_Task item_
I need the lines below from the one with "[Seedbacklink] (327, 2379)" down to the one with "Simpan nama, email, dan" reproduced exactly, both ends included, and nothing else.

*** Opening Task data ***

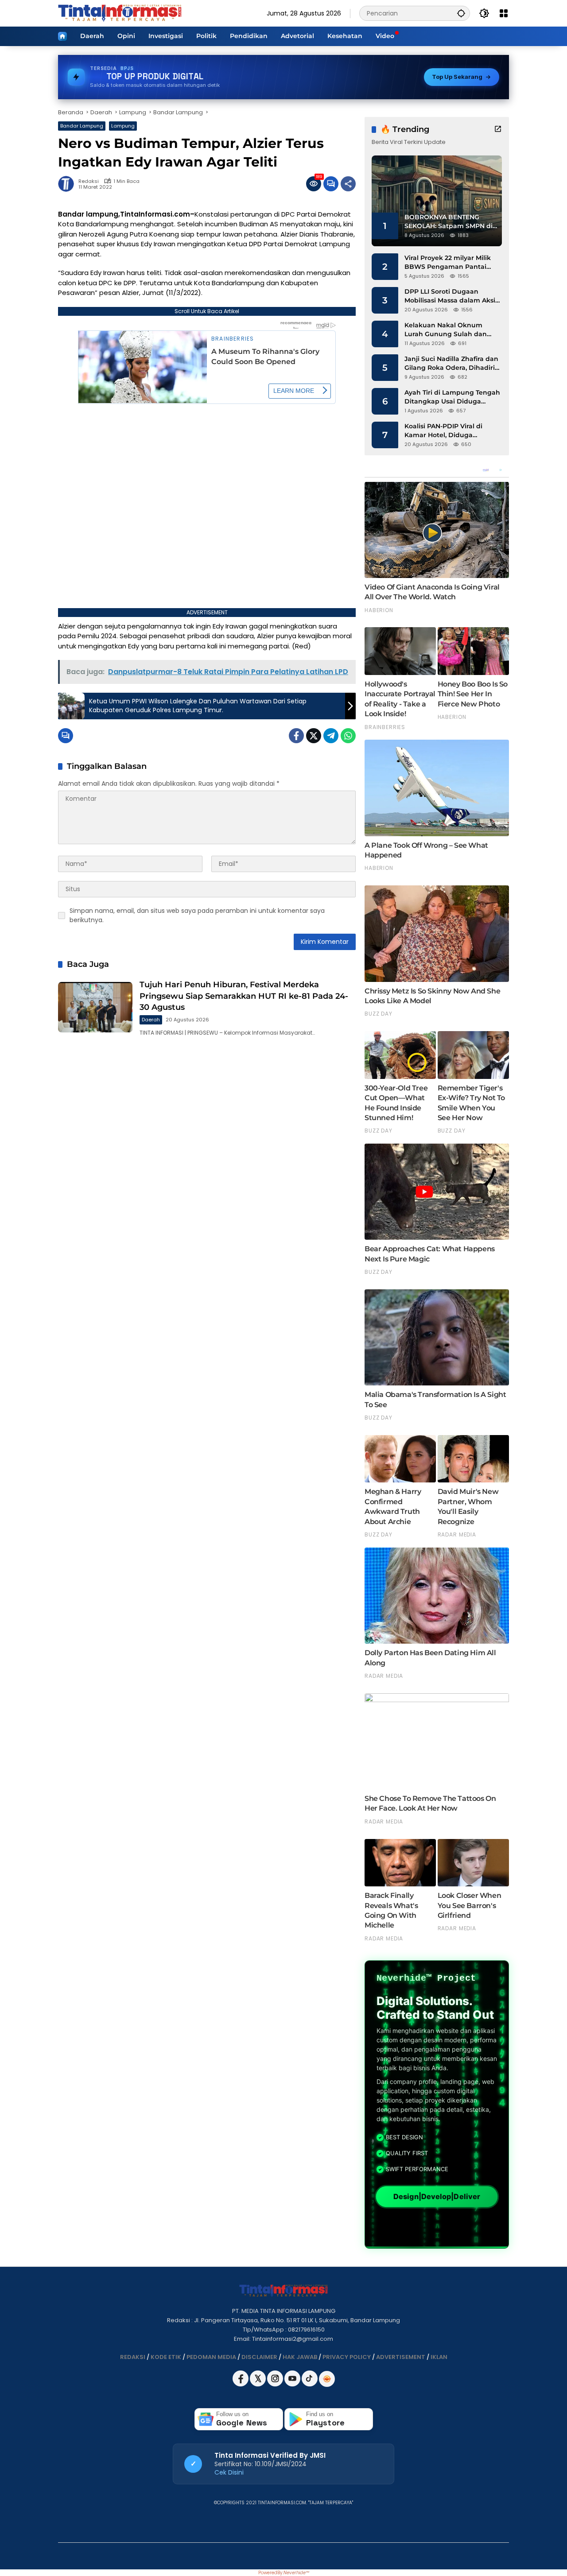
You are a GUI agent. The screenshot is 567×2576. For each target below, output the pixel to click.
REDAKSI (132, 2357)
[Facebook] (296, 735)
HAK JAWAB (300, 2357)
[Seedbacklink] (327, 2379)
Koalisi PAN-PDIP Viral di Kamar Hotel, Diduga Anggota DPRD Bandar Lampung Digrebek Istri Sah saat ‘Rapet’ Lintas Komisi (450, 430)
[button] (461, 13)
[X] (258, 2384)
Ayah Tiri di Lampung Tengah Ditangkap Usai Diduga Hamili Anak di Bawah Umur (452, 397)
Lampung (123, 125)
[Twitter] (313, 735)
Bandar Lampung (81, 125)
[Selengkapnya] (498, 129)
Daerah (151, 1019)
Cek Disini (229, 2472)
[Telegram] (330, 735)
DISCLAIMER (259, 2357)
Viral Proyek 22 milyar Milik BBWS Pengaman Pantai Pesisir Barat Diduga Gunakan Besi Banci (447, 262)
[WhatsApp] (348, 735)
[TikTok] (310, 2384)
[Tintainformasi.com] (120, 12)
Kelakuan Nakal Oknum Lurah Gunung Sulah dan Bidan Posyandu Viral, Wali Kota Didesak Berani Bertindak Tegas (447, 329)
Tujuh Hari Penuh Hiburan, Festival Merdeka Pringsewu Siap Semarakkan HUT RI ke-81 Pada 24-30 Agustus (244, 996)
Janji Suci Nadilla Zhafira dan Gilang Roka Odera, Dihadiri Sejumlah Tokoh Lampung (451, 363)
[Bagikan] (348, 183)
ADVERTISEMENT (400, 2357)
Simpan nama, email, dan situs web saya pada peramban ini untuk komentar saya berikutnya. (197, 915)
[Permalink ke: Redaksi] (68, 184)
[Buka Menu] (503, 13)
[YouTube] (293, 2384)
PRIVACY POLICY (346, 2357)
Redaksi (88, 181)
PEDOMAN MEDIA (211, 2357)
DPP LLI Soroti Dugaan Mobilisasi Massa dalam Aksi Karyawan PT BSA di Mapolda (452, 296)
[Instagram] (275, 2384)
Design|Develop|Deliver (437, 2196)
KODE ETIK (166, 2357)
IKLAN (439, 2357)
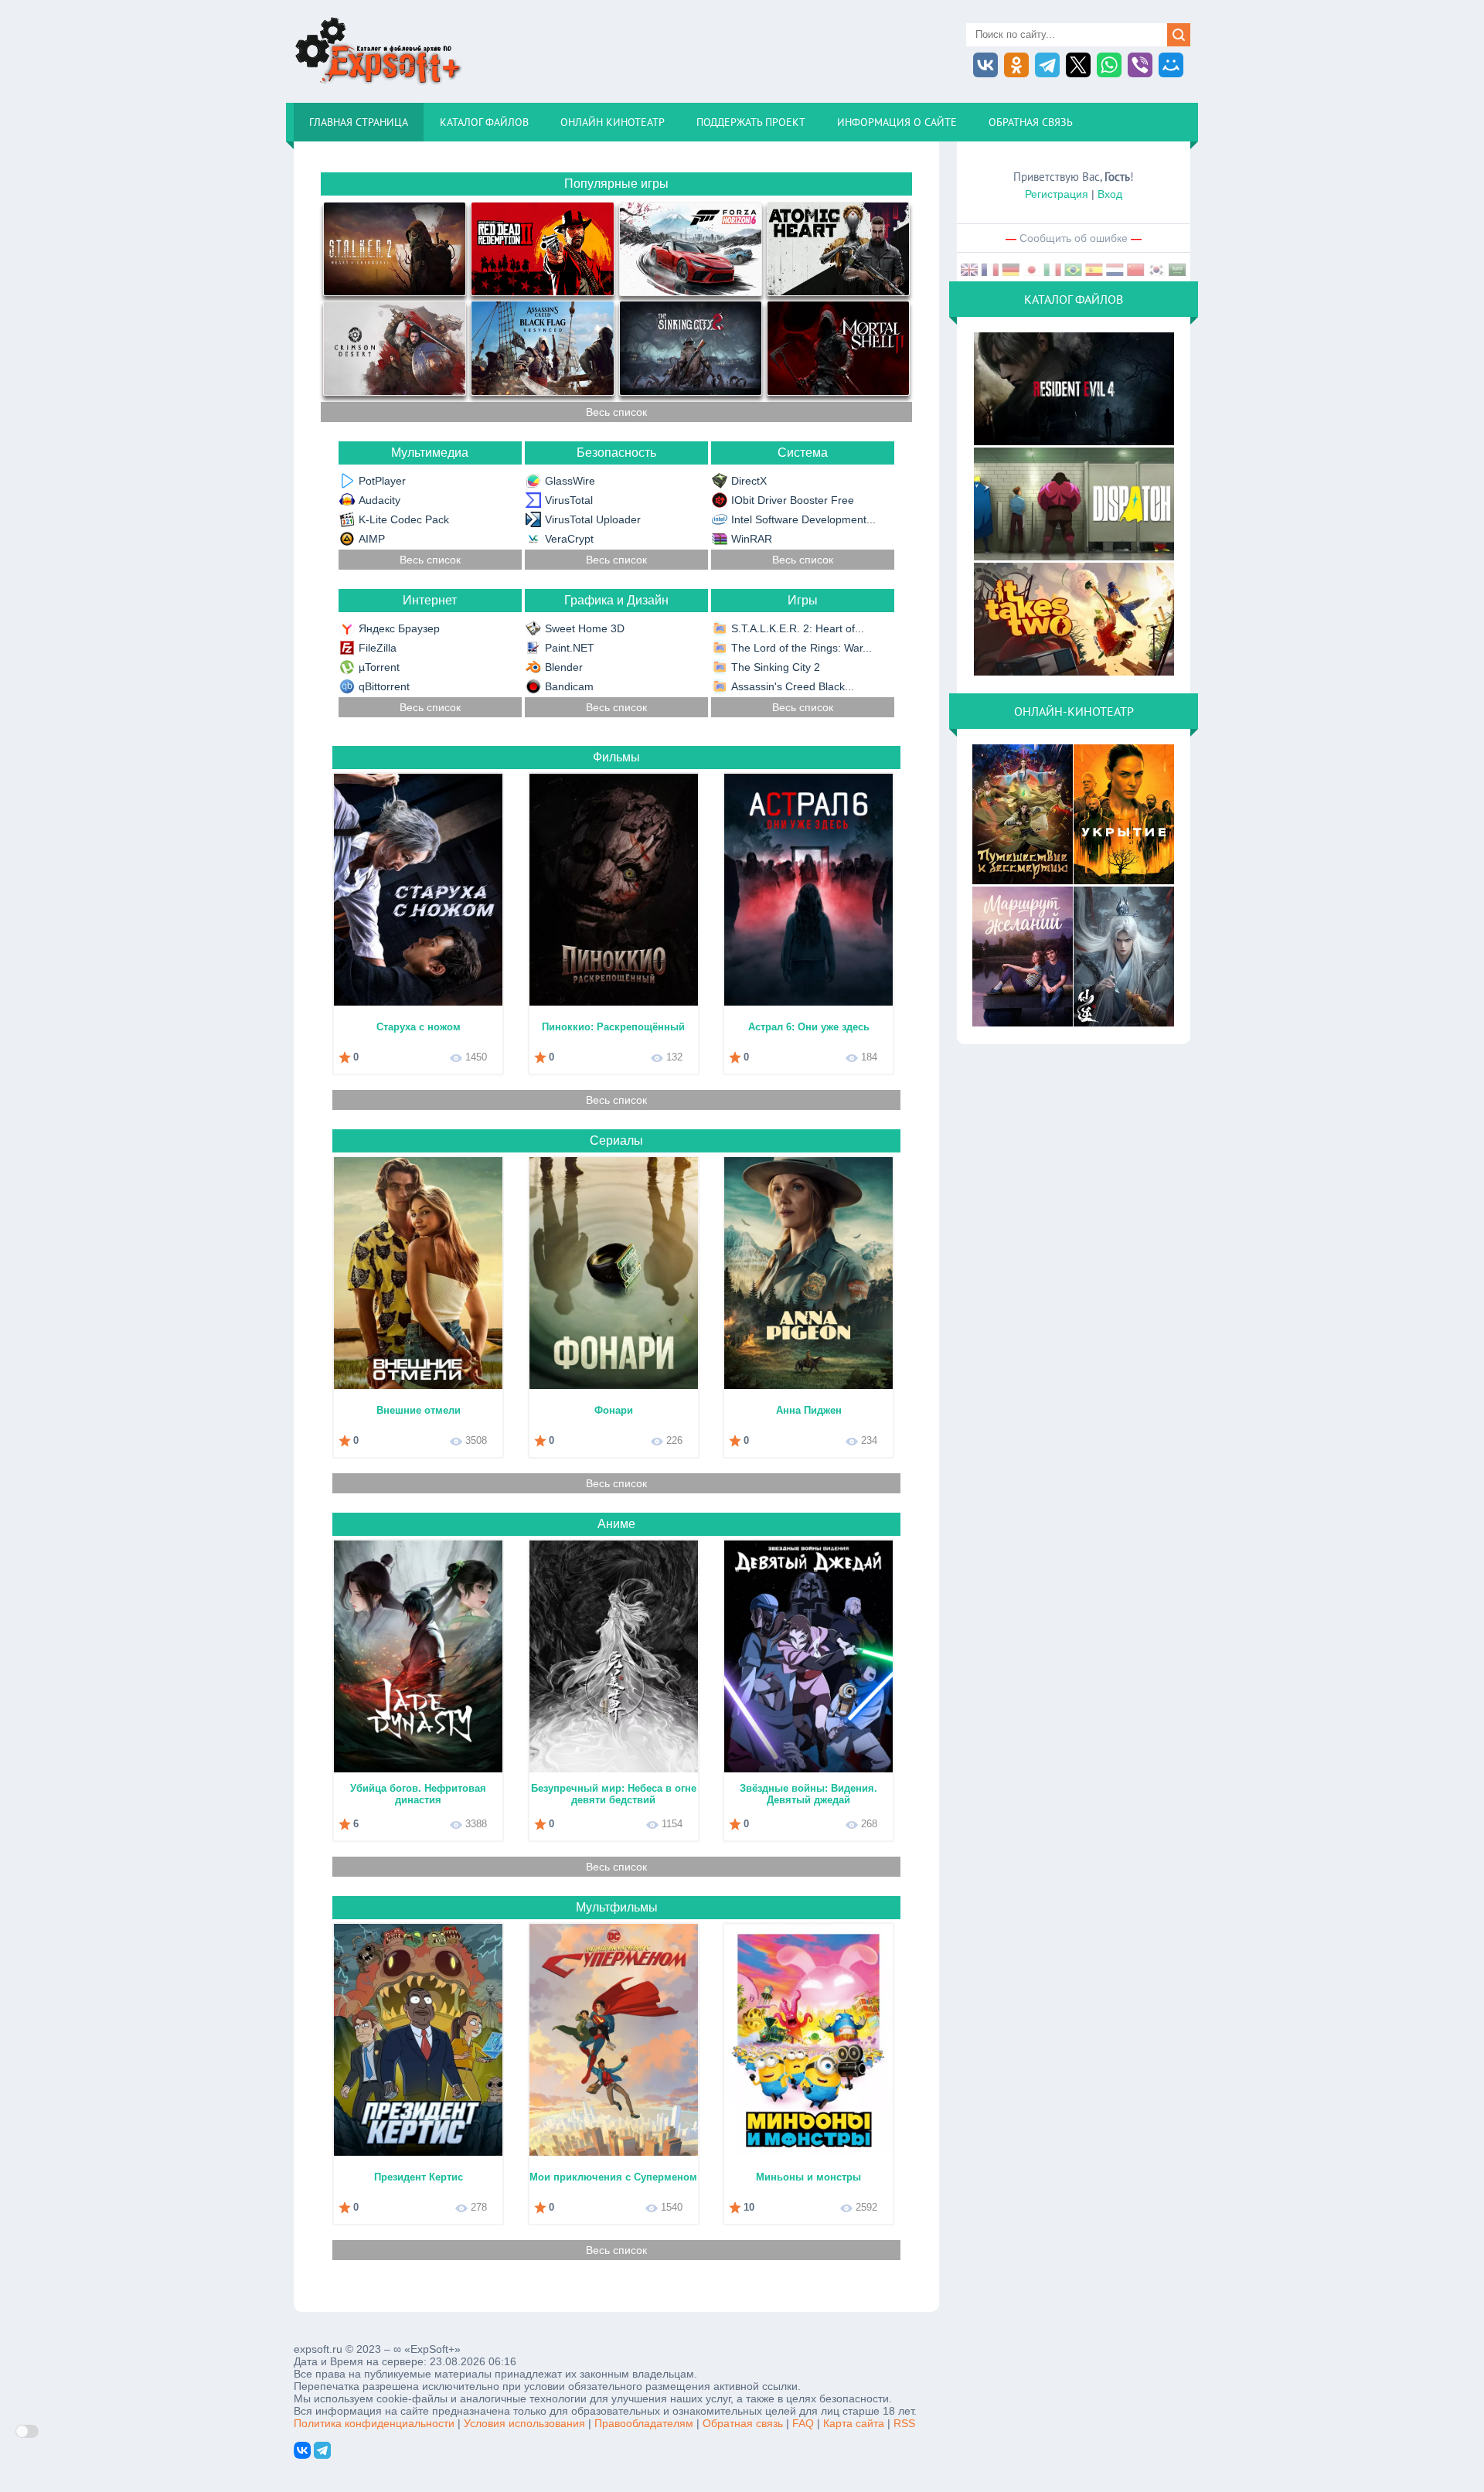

*** Closing Task data ***

_Answer to the problem_
[Seedbacklink] (327, 2379)
Koalisi PAN-PDIP Viral di Kamar Hotel, Diduga Anggota DPRD Bandar Lampung Digrebek Istri Sah saat ‘Rapet’ Lintas Komisi (450, 430)
[button] (461, 13)
[X] (258, 2384)
Ayah Tiri di Lampung Tengah Ditangkap Usai Diduga Hamili Anak di Bawah Umur (452, 397)
Lampung (123, 125)
[Twitter] (313, 735)
Bandar Lampung (81, 125)
[Selengkapnya] (498, 129)
Daerah (151, 1019)
Cek Disini (229, 2472)
[Telegram] (330, 735)
DISCLAIMER (259, 2357)
Viral Proyek 22 milyar Milik BBWS Pengaman Pantai Pesisir Barat Diduga Gunakan Besi Banci (447, 262)
[WhatsApp] (348, 735)
[TikTok] (310, 2384)
[Tintainformasi.com] (120, 12)
Kelakuan Nakal Oknum Lurah Gunung Sulah dan Bidan Posyandu Viral, Wali Kota Didesak Berani Bertindak Tegas (447, 329)
Tujuh Hari Penuh Hiburan, Festival Merdeka Pringsewu Siap Semarakkan HUT RI ke-81 Pada 24-30 Agustus (244, 996)
Janji Suci Nadilla Zhafira dan Gilang Roka Odera, Dihadiri Sejumlah Tokoh Lampung (451, 363)
[Bagikan] (348, 183)
ADVERTISEMENT (400, 2357)
Simpan nama, email, dan situs web saya pada peramban ini untuk komentar saya berikutnya. (197, 915)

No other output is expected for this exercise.